*** Exercise inputs ***

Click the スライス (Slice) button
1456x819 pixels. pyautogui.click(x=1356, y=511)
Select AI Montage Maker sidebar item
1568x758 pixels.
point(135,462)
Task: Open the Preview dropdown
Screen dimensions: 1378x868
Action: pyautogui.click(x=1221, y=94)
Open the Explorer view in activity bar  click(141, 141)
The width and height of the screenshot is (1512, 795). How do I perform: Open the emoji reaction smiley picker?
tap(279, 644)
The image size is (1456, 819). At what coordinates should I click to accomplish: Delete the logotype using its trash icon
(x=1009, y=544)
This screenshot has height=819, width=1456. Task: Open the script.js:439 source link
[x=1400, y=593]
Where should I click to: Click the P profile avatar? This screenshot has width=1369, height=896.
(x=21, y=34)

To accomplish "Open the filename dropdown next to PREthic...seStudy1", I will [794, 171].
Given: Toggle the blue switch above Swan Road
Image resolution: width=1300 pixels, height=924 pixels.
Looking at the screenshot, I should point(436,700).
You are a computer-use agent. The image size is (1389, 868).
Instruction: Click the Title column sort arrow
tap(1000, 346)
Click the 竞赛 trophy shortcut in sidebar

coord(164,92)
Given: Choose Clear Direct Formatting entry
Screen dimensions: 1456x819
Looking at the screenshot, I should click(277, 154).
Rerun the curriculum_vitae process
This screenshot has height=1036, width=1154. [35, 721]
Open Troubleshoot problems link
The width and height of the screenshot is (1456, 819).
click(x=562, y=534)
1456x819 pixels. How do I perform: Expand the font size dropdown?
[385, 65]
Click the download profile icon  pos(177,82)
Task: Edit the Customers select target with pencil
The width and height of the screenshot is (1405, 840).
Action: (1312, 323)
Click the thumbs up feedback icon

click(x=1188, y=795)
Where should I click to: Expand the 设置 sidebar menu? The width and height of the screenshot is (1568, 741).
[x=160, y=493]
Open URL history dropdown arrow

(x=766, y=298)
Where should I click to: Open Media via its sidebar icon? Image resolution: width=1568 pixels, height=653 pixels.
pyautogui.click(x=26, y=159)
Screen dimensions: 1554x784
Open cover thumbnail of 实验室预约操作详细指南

*** End of Exercise inputs ***

• **Try it**
Print the listing in full, exactly as given.

• **Task answer**
Click the スライス (Slice) button
1456x819 pixels. pyautogui.click(x=1356, y=511)
Select AI Montage Maker sidebar item
1568x758 pixels.
point(135,462)
Task: Open the Preview dropdown
Screen dimensions: 1378x868
Action: pyautogui.click(x=1221, y=94)
Open the Explorer view in activity bar  click(141, 141)
The width and height of the screenshot is (1512, 795). How do I perform: Open the emoji reaction smiley picker?
tap(279, 644)
The image size is (1456, 819). At what coordinates should I click to accomplish: Delete the logotype using its trash icon
(x=1009, y=544)
This screenshot has height=819, width=1456. Task: Open the script.js:439 source link
[x=1400, y=593]
Where should I click to: Click the P profile avatar? This screenshot has width=1369, height=896.
(x=21, y=34)

To accomplish "Open the filename dropdown next to PREthic...seStudy1", I will [794, 171].
Given: Toggle the blue switch above Swan Road
Image resolution: width=1300 pixels, height=924 pixels.
Looking at the screenshot, I should point(436,700).
You are a computer-use agent. The image size is (1389, 868).
Instruction: Click the Title column sort arrow
tap(1000, 346)
Click the 竞赛 trophy shortcut in sidebar

coord(164,92)
Given: Choose Clear Direct Formatting entry
Screen dimensions: 1456x819
Looking at the screenshot, I should click(277, 154).
Rerun the curriculum_vitae process
This screenshot has height=1036, width=1154. [35, 721]
Open Troubleshoot problems link
The width and height of the screenshot is (1456, 819).
click(x=562, y=534)
1456x819 pixels. How do I perform: Expand the font size dropdown?
[385, 65]
Click the download profile icon  pos(177,82)
Task: Edit the Customers select target with pencil
The width and height of the screenshot is (1405, 840).
Action: (1312, 323)
Click the thumbs up feedback icon

click(x=1188, y=795)
Where should I click to: Expand the 设置 sidebar menu? The width and height of the screenshot is (1568, 741).
[x=160, y=493]
Open URL history dropdown arrow

(x=766, y=298)
Where should I click to: Open Media via its sidebar icon? Image resolution: width=1568 pixels, height=653 pixels.
pyautogui.click(x=26, y=159)
Screen dimensions: 1554x784
Open cover thumbnail of 实验室预约操作详细指南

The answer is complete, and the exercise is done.